Times kills autos section
The New York Times is killing its automobiles section as part of a broader effort to cut costs.
Executive editor Dean Baquet announced the decision Wednesday morning, telling staff in a memo that "the masthead and I concluded there is no longer an economic reason for a separate section" devoted to automobile coverage. The section, which runs on Sundays, will cease publication as of the first of the year.
The Times also is in the midst of cutting 100 positions from its newsroom through buyouts and, if necessary, layoffs. It was unclear from Baquet's memo whether Jim Cobb, who oversees the 20-year-old autos section, will remain with the paper.
The Times is looking to improve its financial picture as it grapples with ongoing declines in print advertising and challenges to its digital-subscription strategy, where growth appears to have slowed. The company will report its third quarter earnings on Thursday.
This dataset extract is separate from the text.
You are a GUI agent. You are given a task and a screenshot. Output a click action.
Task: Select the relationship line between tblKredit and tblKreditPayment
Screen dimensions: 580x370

Autos is a testament to the diminished print advertising climate.
"In the day, the insatiable demand among print advertisers had the coverage spread across several days, including Sunday," Baquet wrote. "Now we'll consolidate our print efforts on Friday, while remaining nimble on the web."
The full memo is below:
As I said in a previous note, we are reviewing sections of The Times as part of our effort to cut costs in the newsroom. So I regret to announce that as of the first of the year we will no longer publish a stand-alone autos section.
We will continue covering the automobile industry, of course, as evidenced by our sensational investigative reporting on the ignition switch problems in General Motors cars. And we will run consumer stories in the Business section, including regular coverage on Fridays. The Driven videos will continue online.
But despite sensational work over the years by Jim Cobb and his crew, the masthead and I concluded there is no longer an economic reason for a separate section.
Jim was there 20 years ago when the Sunday section was launched, and he has made The Times proud ever since. In the day, the insatiable demand among print advertisers had the coverage spread across several days, including Sunday. Now we'll consolidate our print efforts on Friday, while remaining nimble on the web.
There will be opportunities in the coming weeks to single out the great work of Jim, Norman Mayersohn, Jim Schembari, Robert Peele and the many contributors, but let me start here by saying how grateful I am for two decades of imagination and dedication in making our Sunday section the best read in the business.